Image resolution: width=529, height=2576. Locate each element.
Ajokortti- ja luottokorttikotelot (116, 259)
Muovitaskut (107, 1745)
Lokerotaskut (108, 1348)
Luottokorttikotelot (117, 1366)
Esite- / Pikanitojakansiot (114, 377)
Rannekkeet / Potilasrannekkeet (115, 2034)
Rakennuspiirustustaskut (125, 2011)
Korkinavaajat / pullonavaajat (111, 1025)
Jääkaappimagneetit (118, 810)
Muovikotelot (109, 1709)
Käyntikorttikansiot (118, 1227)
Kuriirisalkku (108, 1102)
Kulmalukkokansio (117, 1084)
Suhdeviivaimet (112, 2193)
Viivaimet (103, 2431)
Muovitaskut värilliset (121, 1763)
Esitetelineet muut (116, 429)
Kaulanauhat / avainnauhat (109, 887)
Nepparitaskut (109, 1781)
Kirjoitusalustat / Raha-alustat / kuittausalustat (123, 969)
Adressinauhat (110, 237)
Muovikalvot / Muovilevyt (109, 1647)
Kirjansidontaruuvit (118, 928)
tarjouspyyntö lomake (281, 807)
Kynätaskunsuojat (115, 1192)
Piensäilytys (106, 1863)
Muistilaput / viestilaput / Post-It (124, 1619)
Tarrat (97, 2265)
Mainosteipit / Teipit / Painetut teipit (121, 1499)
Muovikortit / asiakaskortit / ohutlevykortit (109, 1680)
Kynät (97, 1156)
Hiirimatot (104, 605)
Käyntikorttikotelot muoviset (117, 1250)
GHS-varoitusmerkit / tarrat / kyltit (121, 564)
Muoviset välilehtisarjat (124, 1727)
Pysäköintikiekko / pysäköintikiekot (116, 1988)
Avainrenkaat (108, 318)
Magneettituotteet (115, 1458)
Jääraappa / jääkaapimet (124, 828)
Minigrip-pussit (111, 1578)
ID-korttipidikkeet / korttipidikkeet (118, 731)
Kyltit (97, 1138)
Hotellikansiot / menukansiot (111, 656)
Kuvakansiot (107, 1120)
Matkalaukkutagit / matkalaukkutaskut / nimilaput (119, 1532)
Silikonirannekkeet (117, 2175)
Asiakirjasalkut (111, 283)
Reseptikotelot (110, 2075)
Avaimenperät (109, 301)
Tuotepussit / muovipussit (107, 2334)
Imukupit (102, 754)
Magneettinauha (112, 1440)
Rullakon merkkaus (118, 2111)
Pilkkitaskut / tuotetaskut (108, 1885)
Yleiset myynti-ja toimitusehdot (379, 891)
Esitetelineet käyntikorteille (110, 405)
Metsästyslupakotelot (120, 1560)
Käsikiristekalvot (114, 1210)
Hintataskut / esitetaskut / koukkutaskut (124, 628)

+++

Starting at the row with "Luottokorttikotelot (117, 1366)" and ending at the row with "Piensäilytys (106, 1863)", write out those rows again, names included, and offset every number in their coordinates by -137.

Luottokorttikotelot (-20, 1229)
Esite- / Pikanitojakansiot (-23, 240)
Rannekkeet / Potilasrannekkeet (-22, 1897)
Rakennuspiirustustaskut (-12, 1874)
Korkinavaajat / pullonavaajat (-26, 888)
Jääkaappimagneetit (-19, 673)
Muovikotelot (-28, 1572)
Käyntikorttikansiot (-19, 1090)
Kuriirisalkku (-29, 965)
Kulmalukkokansio (-20, 947)
Suhdeviivaimet (-25, 2056)
Viivaimet (-34, 2294)
Muovitaskut värilliset (-16, 1626)
Esitetelineet muut (-21, 292)
Kaulanauhat / avainnauhat (-28, 750)
Nepparitaskut (-28, 1644)
Kirjoitusalustat / Raha-alustat / kuittausalustat (-14, 832)
Adressinauhat (-27, 100)
Muovikalvot / Muovilevyt (-28, 1510)
Kirjansidontaruuvit (-19, 791)
tarjouspyyntö lomake (144, 670)
Kynätaskunsuojat (-22, 1055)
Piensäilytys (-31, 1726)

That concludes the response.